> [THE REQUEST] Revise the items below so that every occurrence of "How do I perform" becomes "How can I perform", and leave all other text unchanged.

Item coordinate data
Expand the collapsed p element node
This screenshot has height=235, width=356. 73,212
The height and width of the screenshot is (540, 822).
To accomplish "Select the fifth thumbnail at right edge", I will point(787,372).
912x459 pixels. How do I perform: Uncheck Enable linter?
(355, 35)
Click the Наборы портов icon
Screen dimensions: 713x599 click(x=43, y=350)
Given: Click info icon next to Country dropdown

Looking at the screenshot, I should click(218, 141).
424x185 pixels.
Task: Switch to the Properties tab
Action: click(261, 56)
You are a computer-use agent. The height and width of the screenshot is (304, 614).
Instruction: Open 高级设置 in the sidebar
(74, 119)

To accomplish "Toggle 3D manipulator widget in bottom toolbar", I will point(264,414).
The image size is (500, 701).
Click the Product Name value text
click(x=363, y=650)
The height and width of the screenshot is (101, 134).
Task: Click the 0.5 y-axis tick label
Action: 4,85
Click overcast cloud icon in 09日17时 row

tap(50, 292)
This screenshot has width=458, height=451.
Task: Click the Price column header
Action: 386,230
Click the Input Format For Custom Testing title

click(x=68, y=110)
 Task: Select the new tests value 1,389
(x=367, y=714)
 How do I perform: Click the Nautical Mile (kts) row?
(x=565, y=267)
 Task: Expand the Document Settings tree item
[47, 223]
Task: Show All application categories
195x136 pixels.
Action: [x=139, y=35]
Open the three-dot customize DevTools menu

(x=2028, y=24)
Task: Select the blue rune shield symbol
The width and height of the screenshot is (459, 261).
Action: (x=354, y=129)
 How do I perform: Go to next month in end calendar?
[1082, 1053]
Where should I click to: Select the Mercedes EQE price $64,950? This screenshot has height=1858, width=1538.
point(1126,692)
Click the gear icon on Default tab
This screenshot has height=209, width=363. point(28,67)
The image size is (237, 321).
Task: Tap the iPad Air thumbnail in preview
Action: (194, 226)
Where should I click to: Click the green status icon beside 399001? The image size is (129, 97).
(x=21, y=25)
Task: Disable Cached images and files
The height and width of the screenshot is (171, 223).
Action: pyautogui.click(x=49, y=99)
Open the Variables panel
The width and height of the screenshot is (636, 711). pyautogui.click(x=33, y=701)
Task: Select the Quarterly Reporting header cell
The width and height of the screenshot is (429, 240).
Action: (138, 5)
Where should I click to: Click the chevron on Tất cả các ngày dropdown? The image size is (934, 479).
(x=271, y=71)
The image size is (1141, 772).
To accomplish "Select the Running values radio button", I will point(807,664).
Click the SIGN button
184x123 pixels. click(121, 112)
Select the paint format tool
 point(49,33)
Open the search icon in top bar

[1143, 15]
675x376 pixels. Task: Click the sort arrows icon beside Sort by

> [PROBLEM SOLUTION]
Expand the collapsed p element node
This screenshot has height=235, width=356. 73,212
The height and width of the screenshot is (540, 822).
To accomplish "Select the fifth thumbnail at right edge", I will point(787,372).
912x459 pixels. How can I perform: Uncheck Enable linter?
(355, 35)
Click the Наборы портов icon
Screen dimensions: 713x599 click(x=43, y=350)
Given: Click info icon next to Country dropdown

Looking at the screenshot, I should click(218, 141).
424x185 pixels.
Task: Switch to the Properties tab
Action: click(261, 56)
You are a computer-use agent. The height and width of the screenshot is (304, 614).
Instruction: Open 高级设置 in the sidebar
(74, 119)

To accomplish "Toggle 3D manipulator widget in bottom toolbar", I will point(264,414).
The image size is (500, 701).
Click the Product Name value text
click(x=363, y=650)
The height and width of the screenshot is (101, 134).
Task: Click the 0.5 y-axis tick label
Action: 4,85
Click overcast cloud icon in 09日17时 row

tap(50, 292)
This screenshot has width=458, height=451.
Task: Click the Price column header
Action: 386,230
Click the Input Format For Custom Testing title

click(x=68, y=110)
 Task: Select the new tests value 1,389
(x=367, y=714)
 How can I perform: Click the Nautical Mile (kts) row?
(x=565, y=267)
 Task: Expand the Document Settings tree item
[47, 223]
Task: Show All application categories
195x136 pixels.
Action: [x=139, y=35]
Open the three-dot customize DevTools menu

(x=2028, y=24)
Task: Select the blue rune shield symbol
The width and height of the screenshot is (459, 261).
Action: (x=354, y=129)
 How can I perform: Go to next month in end calendar?
[1082, 1053]
Where should I click to: Select the Mercedes EQE price $64,950? This screenshot has height=1858, width=1538.
point(1126,692)
Click the gear icon on Default tab
This screenshot has height=209, width=363. point(28,67)
The image size is (237, 321).
Task: Tap the iPad Air thumbnail in preview
Action: (194, 226)
Where should I click to: Click the green status icon beside 399001? The image size is (129, 97).
(x=21, y=25)
Task: Disable Cached images and files
The height and width of the screenshot is (171, 223).
Action: pyautogui.click(x=49, y=99)
Open the Variables panel
The width and height of the screenshot is (636, 711). pyautogui.click(x=33, y=701)
Task: Select the Quarterly Reporting header cell
The width and height of the screenshot is (429, 240).
Action: (138, 5)
Where should I click to: Click the chevron on Tất cả các ngày dropdown? The image size is (934, 479).
(x=271, y=71)
The image size is (1141, 772).
To accomplish "Select the Running values radio button", I will point(807,664).
Click the SIGN button
184x123 pixels. click(121, 112)
Select the paint format tool
 point(49,33)
Open the search icon in top bar

[1143, 15]
675x376 pixels. Task: Click the sort arrows icon beside Sort by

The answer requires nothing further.